QUANTUM ULTRA DRIVES ARTWORK UP THE WALL

The new landmark Lincoln Harris Legacy Union Tower commercial-use space in Charlotte, North Carolina required an eye-catching display system. The vision was to entertain and inform visitors while providing tenants with a unique advertising platform.

The elegant lobby within the 33‑story, 79,000‑square meter Legacy Union Tower would feature a three‑story tall videowall, with content reflecting city-centric art and history united with concepts and ideals representing the future of Charlotte.

The system had to support 4K/60 video and presentation of a single source over the entire canvas. Additional requirements included flexible windowing, seamless switching, and system automation, regardless of window number and arrangement.

Integration firm Cenero outfitted the tower’s lobby with a NanoLumens 4 mm direct view LED videowall measuring 36-feet tall by 64-feet wide. Sources include 16 cable tuners and a Seneca PC powering the Unify artwork produced by Second Story. Periodically, this company transfers new content to the PC. 

The system supports any arrangement of up to 16 simultaneous sources, with an optional additional source as background to the rest. The PC is the default source, filling the canvas with one 4K/60 video image.

Cenero and NanoLumens evaluated products that claimed flawless presentation. After extensive testing at the Nanolumens lab, they mutually agreed on the Extron Quantum Ultra 610 4K Videowall Processor.

Two factors leading to selection of the Quantum Ultra were its capability to support the videowall’s native resolution of 4096×2304 and a modular architecture that allowed the configuration to match the design specs. These and the processor’s many capabilities made it the right choice. A few other features include a 400 Gbps HyperLane video bus, frame-locked outputs, output overlap, and adjustable mullion compensation. Also, an embedded operating system that resides on a write-protected, solid‑state storage drive and redundant, hot-swappable power supplies ensured reliable operation.

The videowall processor’s 10‑card slot frame is configured with seven IN4HDMI input cards and two OUT4HDMI output cards.

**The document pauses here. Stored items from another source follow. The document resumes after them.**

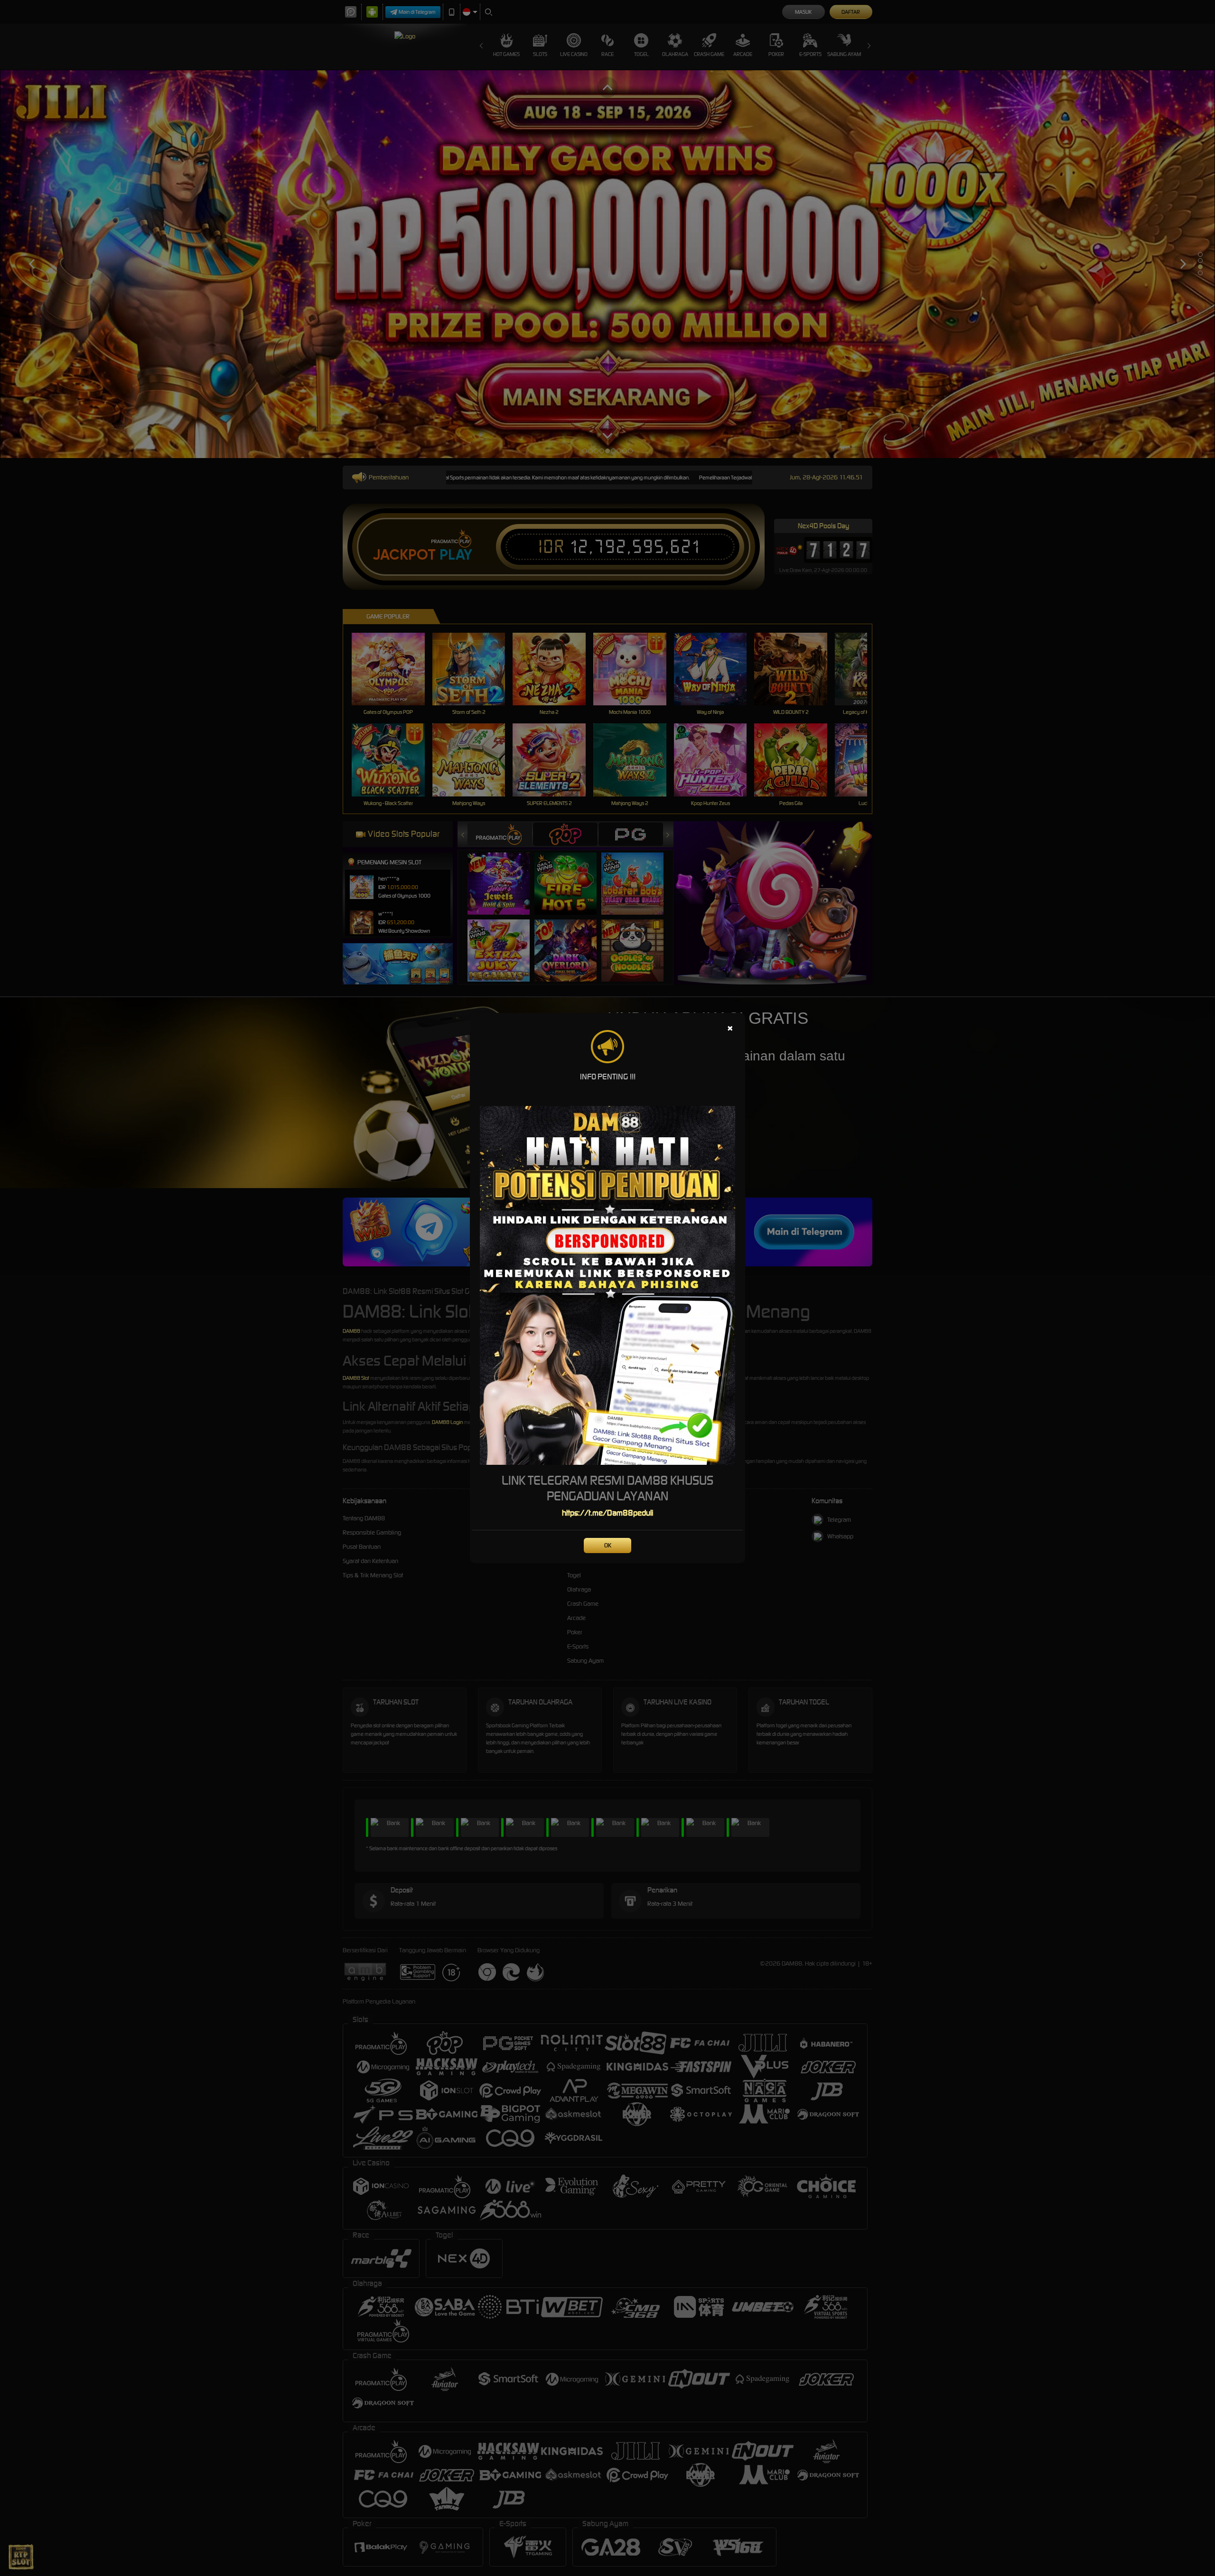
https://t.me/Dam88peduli (607, 1513)
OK (607, 1545)
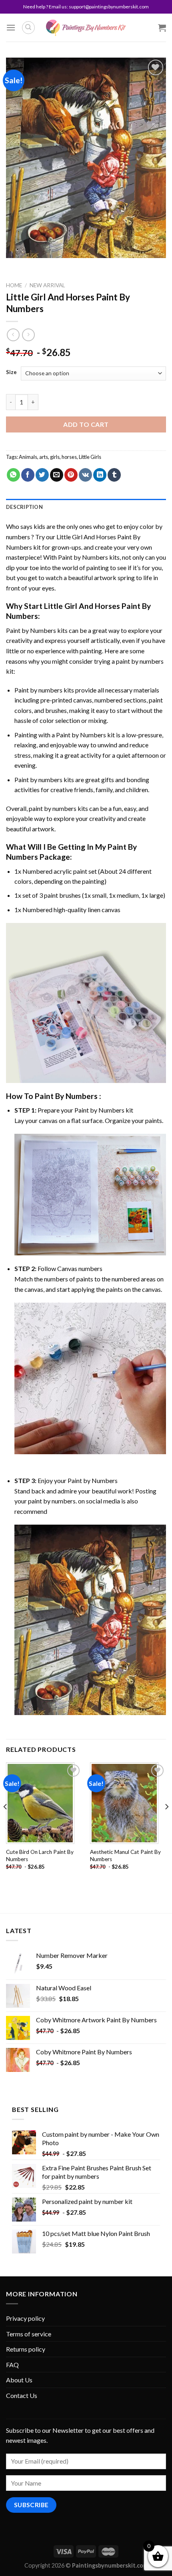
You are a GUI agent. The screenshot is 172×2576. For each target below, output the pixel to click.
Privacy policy (25, 2318)
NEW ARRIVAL (47, 285)
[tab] (86, 507)
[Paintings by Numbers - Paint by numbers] (86, 28)
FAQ (12, 2364)
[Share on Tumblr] (114, 475)
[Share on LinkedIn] (99, 475)
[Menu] (11, 27)
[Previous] (6, 1822)
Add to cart (85, 424)
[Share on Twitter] (42, 475)
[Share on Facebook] (27, 475)
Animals (28, 457)
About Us (19, 2380)
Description (24, 507)
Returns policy (25, 2349)
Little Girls (90, 457)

The 16 cable tuners are directly connected to HDMI inputs. For the Seneca PC, an Extron DSC HD‑HD 4K PLUS A xi HDMI‑to‑HDMI 4K/60 scaler converts video from single path to dual‑path 4K/60 to feed into the videowall processor. The scaler also de‑embeds audio and sends it to the house sound system.

The Quantum Ultra upscales the source content to match the native 4096×2304 resolution of the videowall. Four outputs feed the Nanolumens LED controller with 2048×1152 / 60 Hz signals. Custom output timing rates and EDID were loaded to the processor to support this unique resolution. The 400 Gbps HyperLane video bus easily accommodates the high bandwidth demands, displaying content from the 17 sources without pixilation or loss of critical image detail.

Cenero loaded a comprehensive set of window configuration presets, facilitating ease of use and automated operation during business hours. Also, the support staff can monitor and manage the videowall remotely.

Many tenants asked to advertise on this 36′ x 64′ videowall that artistically reflects Charlotte’s past, present, and future. No other high rises in the city had anything similar. The building was majority leased well before its grand opening, and the sheer size of the installation continues to be a key space selling point. This high degree of tenancy is attributed in part to the massive videowall driven by the Quantum Ultra 4K Videowall Processor.